Owen’s objective is to create tools to help embrace losing privilege by rejecting the binary of; people who have privilege and people who don’t. He argues that because we are all made up of multiple identity categories, one category (such as age or gender) will hold more privilege compared to another (such as race or sexual orientation). He goes on to discuss the notion that western society is fuelled by two unrealistic ideologies – meritocracy and individualism. The idea that we are all unique and can’t be categorized, and have all been offered equal opportunities – meaning our achievements have been procured by our own efforts and skill. “These are beautiful ideas in themselves, but when seen through a privilege lens are complete fantasies”. Once absorbed, this notion can cause deflection which comes into its own through justification, denial and delegitimising the non-privileged – allowing all accounts of accountability to be evaded.

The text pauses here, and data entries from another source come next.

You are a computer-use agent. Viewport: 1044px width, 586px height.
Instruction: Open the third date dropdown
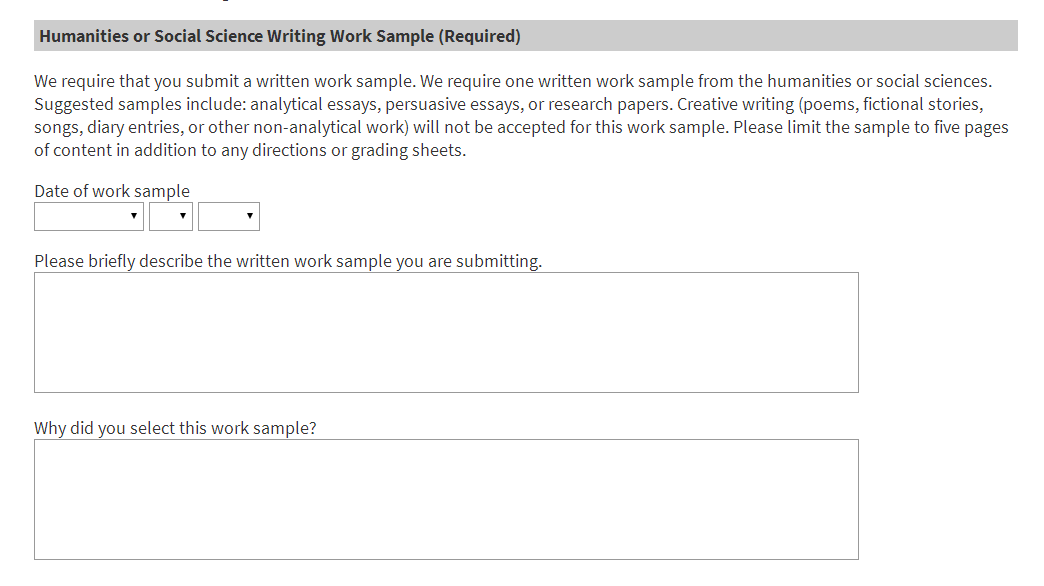(x=229, y=216)
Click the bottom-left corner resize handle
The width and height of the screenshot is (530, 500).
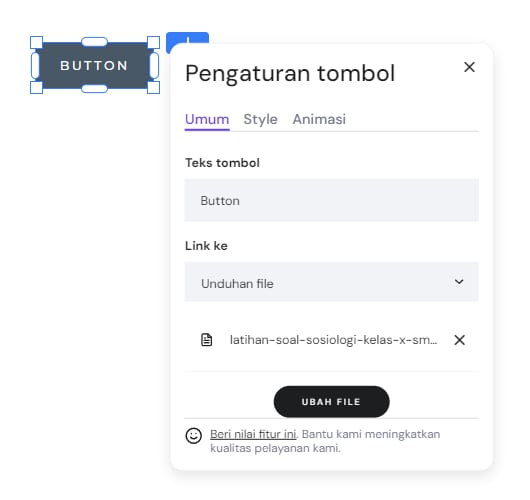(x=37, y=88)
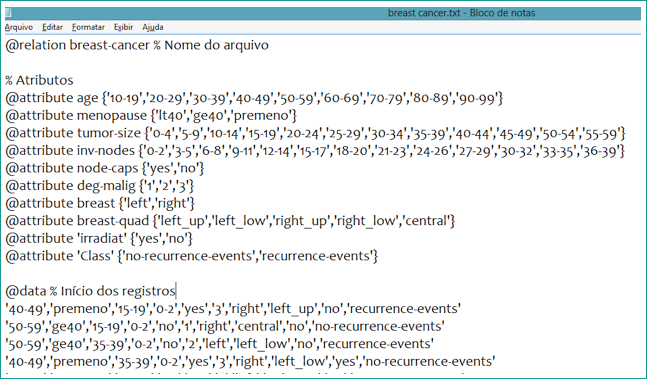Open the Editar menu
This screenshot has width=647, height=379.
52,27
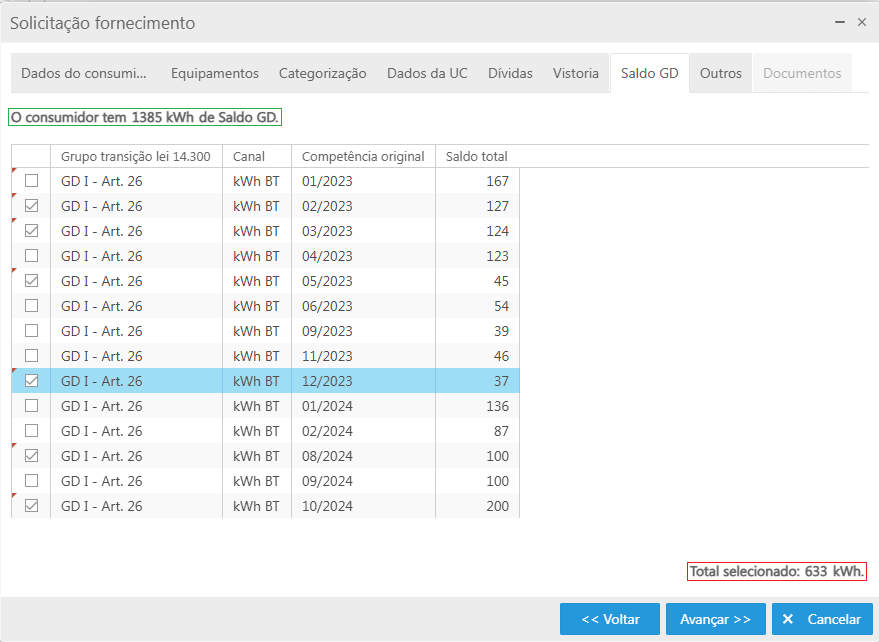Viewport: 879px width, 642px height.
Task: Select the Vistoria tab
Action: [x=576, y=73]
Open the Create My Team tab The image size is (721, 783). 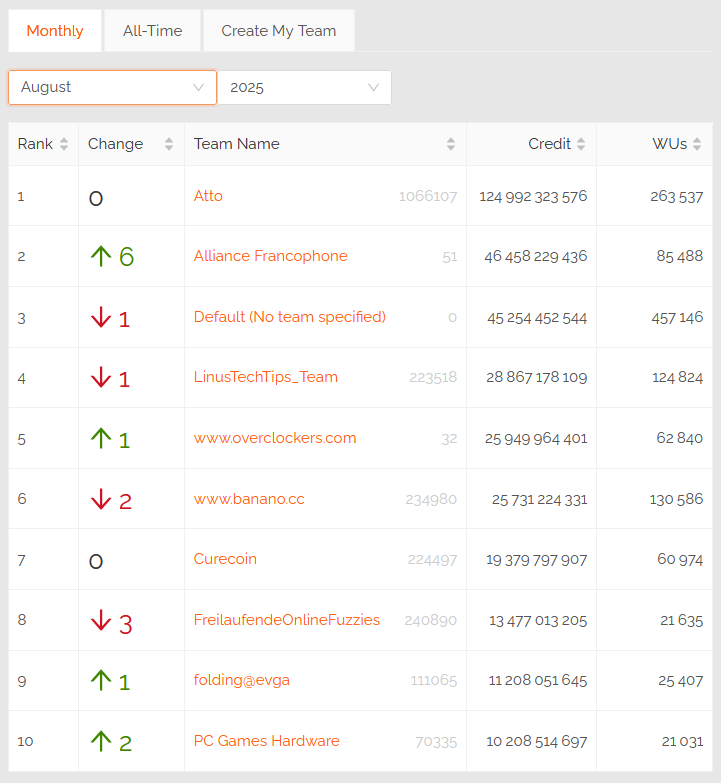[x=278, y=31]
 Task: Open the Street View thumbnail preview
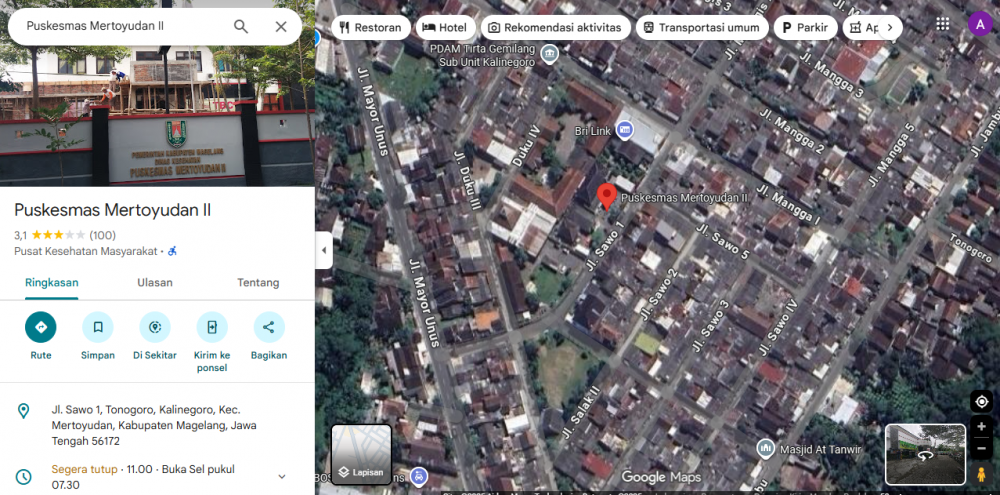click(x=925, y=454)
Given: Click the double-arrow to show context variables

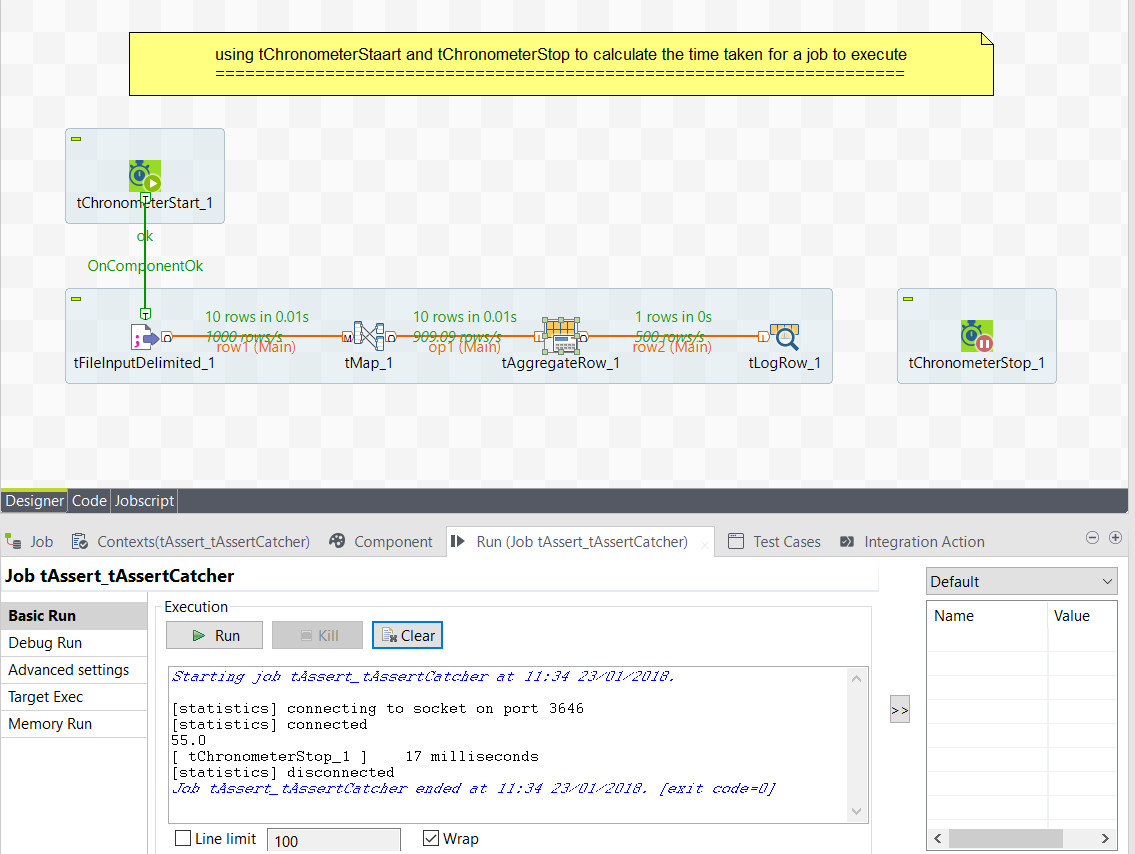Looking at the screenshot, I should point(898,708).
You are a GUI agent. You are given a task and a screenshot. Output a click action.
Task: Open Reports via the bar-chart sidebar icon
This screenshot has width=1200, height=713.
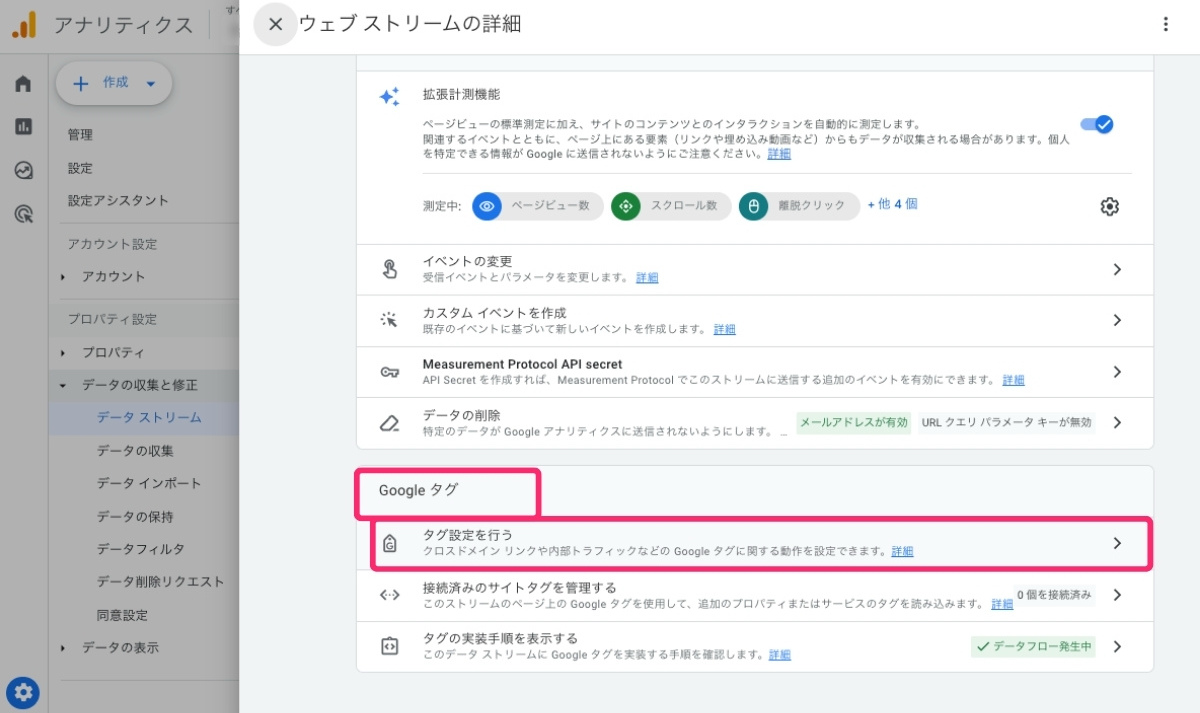click(x=23, y=128)
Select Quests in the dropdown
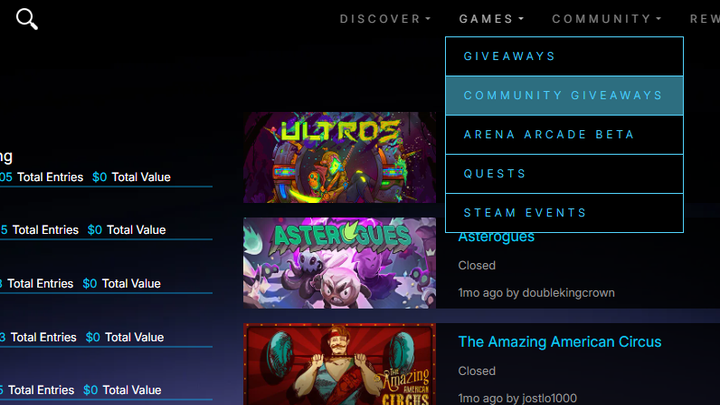 pyautogui.click(x=564, y=174)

Owen’s believes that like Brene Brown, vulnerability and human connection are key drivers in social justice. Privilege blocks human connection as it creates a barrier that surrounds vulnerability and discourages awareness. By accepting one’s privilege and privilege loss, one has more chance to grow and become aware of other experiences around them. “Lets loose the privilege and gain the connection.”
Resources to share in your teams & discuss further:
Why It’s Important to Think About Privilege — and Why It’s Hard | Global Citizen
What Is White Privilege, Really? | Teaching Tolerance
I Wanted to Know What White Men Thought About Their Privilege. So I Asked | The New York Times
The loss of privilege | Thomas Owen | TEDxAuckland
The Power Of Privilege: Tiffany Jana | TEDxRVAWomen
Dr. Tiffany Jana | Embracing Diversity in Ourselves, Our Communities, and our World: Part 1,2 & 3 | Sounds True
Let’s talk About Privilege | The F*ck It Diet with Caroline Dooner
Can’t Categorize Me | Drew Grimes
Activities to try with your team
- In your next team meeting or all hands. Get to know your team a little more. Create a safe space where employees can discuss times they have felt they have been judged for either having too much privilege or not enough. How did it make them feel? Did it change their own mindset when meeting others for the first time?
- Re-framing constructive feedback through the lens of bias. Allow yourself to feel uncomfortable. It’s the best learning aid in life – when we are uncomfortable, it means we are learning and challenging that fixed mindset.
- Think about your last 1:1. Did you feel that either one of you relied on your bias to make a point or lead in some way? Was the assumption correct? Did it hinder or help your judgement? Try to unlearn what you know of privilege. Privilege can come in all shapes and sizes and different attributes. If you focus too much on the privilege you don’t have, you will not see the privilege you do have that’s right in front of you.